Het Turkse ‘tot hier en niet verder’ zal een opsteker zijn voor de honderden vervolgde politici, journalisten en schrijvers in Turkije. De nederlaag van Recep Tayyip Erdogan is niet te danken aan Turkse kiezers in Nederland.
Omdat er kakkerlakken in de wc van mijn vorige residentie liepen, antwoordde president Erdogan, toen hem pas werd gevraagd waarom hij voor omgerekend 490 miljoen euro een paleis met 1.150 kamers had laten bouwen.
De honger van Recep Tayyip Erdogan naar meer macht en decorum is niet te stillen. Met zijn AK-partij (AKP) regeerde hij sinds 2002 altijd met een meerderheid in het parlement.
De parlementsverkiezingen afgelopen zondag maakten daar een eind aan. Natuurlijk, de AKP haalde nog altijd ruim 40 procent van de stemmen. Maar de meeste Turken hebben genoeg van Erdogans keizerlijke aspiraties, zeker nu de op schulden gebaseerde economische hoogtijdagen voorbij zijn.

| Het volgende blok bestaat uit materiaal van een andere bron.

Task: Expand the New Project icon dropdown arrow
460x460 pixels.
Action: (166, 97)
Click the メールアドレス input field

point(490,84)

De Turken zagen de verkiezingen als een referendum over het streven van de besnorde oud-premier om als president nóg meer bevoegdheden naar zich toe te trekken.
Kwalijke gevolgen
Opmerkelijk. En ook verontrustend, gezien Erdogans bedenkelijke reputatie: van alle Turkse kiezers in het buitenland bleken die in Nederland het meest trouw aan Erdogan. 64 procent stemde op diens AKP. Waarom? Zij zijn gemiddeld lager opgeleid dan bijvoorbeeld de Turken in Duitsland.

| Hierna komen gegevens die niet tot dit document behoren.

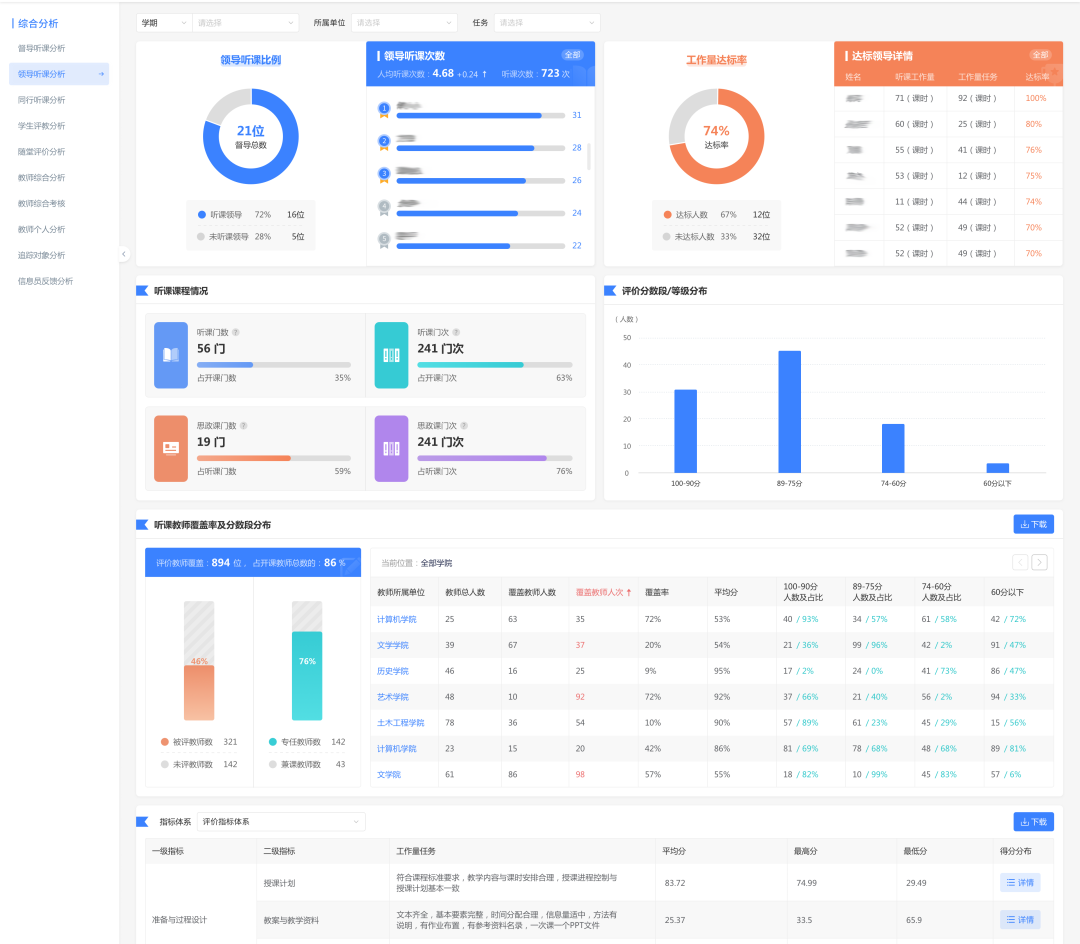Download the 听课教师覆盖率 table data
The height and width of the screenshot is (944, 1080).
pos(1033,524)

Ook zijn hier minder Turkse Koerden die de AKP inruilden voor de Koerdische partij, die voor het eerst meedeed aan de verkiezingen en ruim 13 procent van de stemmen kreeg.
Bovenal wreekt zich hier het systeem dat Turken in Nederland wel kunnen meebepalen hoe Turkije wordt geregeerd, maar niet worden geconfronteerd met de kwalijke gevolgen van hun stem.
Het Turkse ‘tot hier en niet verder’ zal een opsteker zijn voor de honderden vervolgde politici, journalisten en schrijvers in Turkije. Aan het merendeel van hun landgenoten in Nederland hebben zij dat niet te danken.